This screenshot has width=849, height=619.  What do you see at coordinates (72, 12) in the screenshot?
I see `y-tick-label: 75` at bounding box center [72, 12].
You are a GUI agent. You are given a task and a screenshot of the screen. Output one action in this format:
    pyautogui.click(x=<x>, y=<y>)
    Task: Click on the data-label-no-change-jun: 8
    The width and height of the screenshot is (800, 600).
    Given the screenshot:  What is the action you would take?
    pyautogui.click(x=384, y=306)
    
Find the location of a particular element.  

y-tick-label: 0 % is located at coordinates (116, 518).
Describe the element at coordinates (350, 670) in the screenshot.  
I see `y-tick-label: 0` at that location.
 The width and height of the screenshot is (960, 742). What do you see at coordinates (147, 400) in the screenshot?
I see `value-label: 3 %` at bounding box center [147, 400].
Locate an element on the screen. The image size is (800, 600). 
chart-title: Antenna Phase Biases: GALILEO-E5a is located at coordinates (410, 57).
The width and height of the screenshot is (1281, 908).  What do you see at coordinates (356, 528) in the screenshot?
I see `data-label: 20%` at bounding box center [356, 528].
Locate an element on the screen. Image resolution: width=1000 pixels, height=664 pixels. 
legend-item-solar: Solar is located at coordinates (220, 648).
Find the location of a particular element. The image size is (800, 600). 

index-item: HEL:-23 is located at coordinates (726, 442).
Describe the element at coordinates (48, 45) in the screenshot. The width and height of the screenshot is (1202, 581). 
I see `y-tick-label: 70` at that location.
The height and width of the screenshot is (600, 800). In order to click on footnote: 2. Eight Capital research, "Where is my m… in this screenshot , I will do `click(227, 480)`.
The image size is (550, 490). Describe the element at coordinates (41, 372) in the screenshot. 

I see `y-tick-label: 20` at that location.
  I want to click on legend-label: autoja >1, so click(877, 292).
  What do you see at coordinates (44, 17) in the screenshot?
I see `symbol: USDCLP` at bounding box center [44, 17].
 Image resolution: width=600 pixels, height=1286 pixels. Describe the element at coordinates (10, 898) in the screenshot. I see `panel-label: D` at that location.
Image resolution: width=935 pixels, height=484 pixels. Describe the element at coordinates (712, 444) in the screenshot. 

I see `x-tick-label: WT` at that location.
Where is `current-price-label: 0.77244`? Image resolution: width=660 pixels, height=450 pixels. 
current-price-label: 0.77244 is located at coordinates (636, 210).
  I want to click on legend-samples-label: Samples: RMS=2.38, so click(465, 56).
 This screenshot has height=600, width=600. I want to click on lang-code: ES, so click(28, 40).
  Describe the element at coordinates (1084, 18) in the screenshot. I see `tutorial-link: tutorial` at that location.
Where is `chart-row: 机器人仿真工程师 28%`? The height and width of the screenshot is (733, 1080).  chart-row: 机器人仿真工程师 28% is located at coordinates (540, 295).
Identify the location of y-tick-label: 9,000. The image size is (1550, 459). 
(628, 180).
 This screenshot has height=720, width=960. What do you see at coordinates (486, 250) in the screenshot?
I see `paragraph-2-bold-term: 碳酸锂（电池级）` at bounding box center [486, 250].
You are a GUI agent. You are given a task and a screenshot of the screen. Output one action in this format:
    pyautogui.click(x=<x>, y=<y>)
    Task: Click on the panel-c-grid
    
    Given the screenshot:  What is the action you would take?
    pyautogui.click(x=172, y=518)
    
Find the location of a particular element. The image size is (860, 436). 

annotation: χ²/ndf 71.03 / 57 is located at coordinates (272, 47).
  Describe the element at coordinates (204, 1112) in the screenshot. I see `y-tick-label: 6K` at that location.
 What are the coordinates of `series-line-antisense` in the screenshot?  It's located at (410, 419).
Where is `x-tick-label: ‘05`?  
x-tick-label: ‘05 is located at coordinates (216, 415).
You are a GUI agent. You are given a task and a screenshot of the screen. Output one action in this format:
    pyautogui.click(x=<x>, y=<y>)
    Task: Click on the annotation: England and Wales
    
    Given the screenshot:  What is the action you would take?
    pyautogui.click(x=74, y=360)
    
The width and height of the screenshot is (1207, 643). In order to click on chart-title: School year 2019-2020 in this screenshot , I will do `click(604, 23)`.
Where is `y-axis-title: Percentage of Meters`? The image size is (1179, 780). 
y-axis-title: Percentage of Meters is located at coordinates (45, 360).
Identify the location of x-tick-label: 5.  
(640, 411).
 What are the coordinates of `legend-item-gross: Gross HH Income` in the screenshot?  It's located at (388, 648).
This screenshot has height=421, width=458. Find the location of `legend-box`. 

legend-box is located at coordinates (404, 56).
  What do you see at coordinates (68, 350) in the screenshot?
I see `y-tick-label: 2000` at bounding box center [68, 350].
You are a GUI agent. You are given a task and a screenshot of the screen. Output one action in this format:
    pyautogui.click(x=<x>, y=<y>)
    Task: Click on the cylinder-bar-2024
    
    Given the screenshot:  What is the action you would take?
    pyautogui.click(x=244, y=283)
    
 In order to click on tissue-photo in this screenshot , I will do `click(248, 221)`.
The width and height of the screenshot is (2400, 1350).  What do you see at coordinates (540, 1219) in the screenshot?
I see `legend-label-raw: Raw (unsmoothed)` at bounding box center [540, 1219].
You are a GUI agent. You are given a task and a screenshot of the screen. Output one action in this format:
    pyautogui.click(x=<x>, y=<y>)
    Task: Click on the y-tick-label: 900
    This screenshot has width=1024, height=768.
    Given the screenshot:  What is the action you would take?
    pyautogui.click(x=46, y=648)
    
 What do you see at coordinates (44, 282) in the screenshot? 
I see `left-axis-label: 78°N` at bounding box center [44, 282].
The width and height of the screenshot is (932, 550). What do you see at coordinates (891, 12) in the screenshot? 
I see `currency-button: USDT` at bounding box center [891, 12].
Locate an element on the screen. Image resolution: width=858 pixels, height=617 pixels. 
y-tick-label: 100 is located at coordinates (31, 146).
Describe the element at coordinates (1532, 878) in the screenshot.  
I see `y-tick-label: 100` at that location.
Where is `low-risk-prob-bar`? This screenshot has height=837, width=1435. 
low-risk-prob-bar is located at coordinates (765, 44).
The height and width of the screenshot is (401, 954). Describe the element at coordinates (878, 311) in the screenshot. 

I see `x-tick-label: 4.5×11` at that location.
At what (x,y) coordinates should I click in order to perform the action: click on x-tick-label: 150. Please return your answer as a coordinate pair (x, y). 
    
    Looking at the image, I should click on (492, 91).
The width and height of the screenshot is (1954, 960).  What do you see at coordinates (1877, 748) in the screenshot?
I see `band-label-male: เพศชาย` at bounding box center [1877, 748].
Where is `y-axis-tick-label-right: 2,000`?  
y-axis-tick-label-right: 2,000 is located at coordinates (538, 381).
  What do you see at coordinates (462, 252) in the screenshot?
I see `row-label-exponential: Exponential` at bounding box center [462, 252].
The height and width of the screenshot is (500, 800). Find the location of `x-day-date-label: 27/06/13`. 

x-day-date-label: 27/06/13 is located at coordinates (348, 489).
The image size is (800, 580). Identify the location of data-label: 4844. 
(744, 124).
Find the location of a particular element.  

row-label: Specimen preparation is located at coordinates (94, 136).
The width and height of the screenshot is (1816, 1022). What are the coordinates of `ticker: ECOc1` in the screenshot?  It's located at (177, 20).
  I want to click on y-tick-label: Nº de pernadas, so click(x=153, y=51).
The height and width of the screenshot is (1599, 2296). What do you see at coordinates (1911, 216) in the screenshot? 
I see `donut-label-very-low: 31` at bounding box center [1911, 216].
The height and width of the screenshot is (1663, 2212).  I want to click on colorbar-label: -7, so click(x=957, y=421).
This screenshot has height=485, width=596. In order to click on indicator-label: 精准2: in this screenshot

• • •

■ ЗАДАНИЕ
Перепишите все записи выше слово в слово, ничего не меняя.

■ ОТВЕТ
This screenshot has width=849, height=619.  What do you see at coordinates (72, 12) in the screenshot?
I see `y-tick-label: 75` at bounding box center [72, 12].
You are a GUI agent. You are given a task and a screenshot of the screen. Output one action in this format:
    pyautogui.click(x=<x>, y=<y>)
    Task: Click on the data-label-no-change-jun: 8
    The width and height of the screenshot is (800, 600).
    Given the screenshot:  What is the action you would take?
    pyautogui.click(x=384, y=306)
    
Find the location of a particular element.  

y-tick-label: 0 % is located at coordinates (116, 518).
Describe the element at coordinates (350, 670) in the screenshot.  
I see `y-tick-label: 0` at that location.
 The width and height of the screenshot is (960, 742). What do you see at coordinates (147, 400) in the screenshot?
I see `value-label: 3 %` at bounding box center [147, 400].
Locate an element on the screen. The image size is (800, 600). 
chart-title: Antenna Phase Biases: GALILEO-E5a is located at coordinates (410, 57).
The width and height of the screenshot is (1281, 908).  What do you see at coordinates (356, 528) in the screenshot?
I see `data-label: 20%` at bounding box center [356, 528].
Locate an element on the screen. Image resolution: width=1000 pixels, height=664 pixels. 
legend-item-solar: Solar is located at coordinates (220, 648).
Find the location of a particular element. The image size is (800, 600). 

index-item: HEL:-23 is located at coordinates (726, 442).
Describe the element at coordinates (48, 45) in the screenshot. The width and height of the screenshot is (1202, 581). 
I see `y-tick-label: 70` at that location.
The height and width of the screenshot is (600, 800). In order to click on footnote: 2. Eight Capital research, "Where is my m… in this screenshot , I will do `click(227, 480)`.
The image size is (550, 490). Describe the element at coordinates (41, 372) in the screenshot. 

I see `y-tick-label: 20` at that location.
  I want to click on legend-label: autoja >1, so click(877, 292).
  What do you see at coordinates (44, 17) in the screenshot?
I see `symbol: USDCLP` at bounding box center [44, 17].
 Image resolution: width=600 pixels, height=1286 pixels. Describe the element at coordinates (10, 898) in the screenshot. I see `panel-label: D` at that location.
Image resolution: width=935 pixels, height=484 pixels. Describe the element at coordinates (712, 444) in the screenshot. 

I see `x-tick-label: WT` at that location.
Where is `current-price-label: 0.77244`? Image resolution: width=660 pixels, height=450 pixels. 
current-price-label: 0.77244 is located at coordinates (636, 210).
  I want to click on legend-samples-label: Samples: RMS=2.38, so click(465, 56).
 This screenshot has height=600, width=600. I want to click on lang-code: ES, so click(28, 40).
  Describe the element at coordinates (1084, 18) in the screenshot. I see `tutorial-link: tutorial` at that location.
Where is `chart-row: 机器人仿真工程师 28%`? The height and width of the screenshot is (733, 1080).  chart-row: 机器人仿真工程师 28% is located at coordinates (540, 295).
Identify the location of y-tick-label: 9,000. The image size is (1550, 459). 
(628, 180).
 This screenshot has height=720, width=960. What do you see at coordinates (486, 250) in the screenshot?
I see `paragraph-2-bold-term: 碳酸锂（电池级）` at bounding box center [486, 250].
You are a GUI agent. You are given a task and a screenshot of the screen. Output one action in this format:
    pyautogui.click(x=<x>, y=<y>)
    Task: Click on the panel-c-grid
    
    Given the screenshot:  What is the action you would take?
    pyautogui.click(x=172, y=518)
    
Find the location of a particular element. The image size is (860, 436). 

annotation: χ²/ndf 71.03 / 57 is located at coordinates (272, 47).
  Describe the element at coordinates (204, 1112) in the screenshot. I see `y-tick-label: 6K` at that location.
 What are the coordinates of `series-line-antisense` in the screenshot?  It's located at (410, 419).
Where is `x-tick-label: ‘05`?  
x-tick-label: ‘05 is located at coordinates (216, 415).
You are a GUI agent. You are given a task and a screenshot of the screen. Output one action in this format:
    pyautogui.click(x=<x>, y=<y>)
    Task: Click on the annotation: England and Wales
    
    Given the screenshot:  What is the action you would take?
    pyautogui.click(x=74, y=360)
    
The width and height of the screenshot is (1207, 643). In order to click on chart-title: School year 2019-2020 in this screenshot , I will do `click(604, 23)`.
Where is `y-axis-title: Percentage of Meters`? The image size is (1179, 780). 
y-axis-title: Percentage of Meters is located at coordinates (45, 360).
Identify the location of x-tick-label: 5.  
(640, 411).
 What are the coordinates of `legend-item-gross: Gross HH Income` in the screenshot?  It's located at (388, 648).
This screenshot has height=421, width=458. Find the location of `legend-box`. 

legend-box is located at coordinates (404, 56).
  What do you see at coordinates (68, 350) in the screenshot?
I see `y-tick-label: 2000` at bounding box center [68, 350].
You are a GUI agent. You are given a task and a screenshot of the screen. Output one action in this format:
    pyautogui.click(x=<x>, y=<y>)
    Task: Click on the cylinder-bar-2024
    
    Given the screenshot:  What is the action you would take?
    pyautogui.click(x=244, y=283)
    
 In order to click on tissue-photo in this screenshot , I will do `click(248, 221)`.
The width and height of the screenshot is (2400, 1350).  What do you see at coordinates (540, 1219) in the screenshot?
I see `legend-label-raw: Raw (unsmoothed)` at bounding box center [540, 1219].
You are a GUI agent. You are given a task and a screenshot of the screen. Output one action in this format:
    pyautogui.click(x=<x>, y=<y>)
    Task: Click on the y-tick-label: 900
    This screenshot has width=1024, height=768.
    Given the screenshot:  What is the action you would take?
    pyautogui.click(x=46, y=648)
    
 What do you see at coordinates (44, 282) in the screenshot? 
I see `left-axis-label: 78°N` at bounding box center [44, 282].
The width and height of the screenshot is (932, 550). What do you see at coordinates (891, 12) in the screenshot? 
I see `currency-button: USDT` at bounding box center [891, 12].
Locate an element on the screen. Image resolution: width=858 pixels, height=617 pixels. 
y-tick-label: 100 is located at coordinates (31, 146).
Describe the element at coordinates (1532, 878) in the screenshot.  
I see `y-tick-label: 100` at that location.
Where is `low-risk-prob-bar`? This screenshot has height=837, width=1435. 
low-risk-prob-bar is located at coordinates (765, 44).
The height and width of the screenshot is (401, 954). Describe the element at coordinates (878, 311) in the screenshot. 

I see `x-tick-label: 4.5×11` at that location.
At what (x,y) coordinates should I click in order to perform the action: click on x-tick-label: 150. Please return your answer as a coordinate pair (x, y). 
    
    Looking at the image, I should click on (492, 91).
The width and height of the screenshot is (1954, 960).  What do you see at coordinates (1877, 748) in the screenshot?
I see `band-label-male: เพศชาย` at bounding box center [1877, 748].
Where is `y-axis-tick-label-right: 2,000`?  
y-axis-tick-label-right: 2,000 is located at coordinates (538, 381).
  What do you see at coordinates (462, 252) in the screenshot?
I see `row-label-exponential: Exponential` at bounding box center [462, 252].
The height and width of the screenshot is (500, 800). Find the location of `x-day-date-label: 27/06/13`. 

x-day-date-label: 27/06/13 is located at coordinates (348, 489).
The image size is (800, 580). Identify the location of data-label: 4844. 
(744, 124).
Find the location of a particular element.  

row-label: Specimen preparation is located at coordinates (94, 136).
The width and height of the screenshot is (1816, 1022). What are the coordinates of `ticker: ECOc1` in the screenshot?  It's located at (177, 20).
  I want to click on y-tick-label: Nº de pernadas, so click(x=153, y=51).
The height and width of the screenshot is (1599, 2296). What do you see at coordinates (1911, 216) in the screenshot? 
I see `donut-label-very-low: 31` at bounding box center [1911, 216].
The height and width of the screenshot is (1663, 2212).  I want to click on colorbar-label: -7, so click(x=957, y=421).
This screenshot has height=485, width=596. In order to click on indicator-label: 精准2: in this screenshot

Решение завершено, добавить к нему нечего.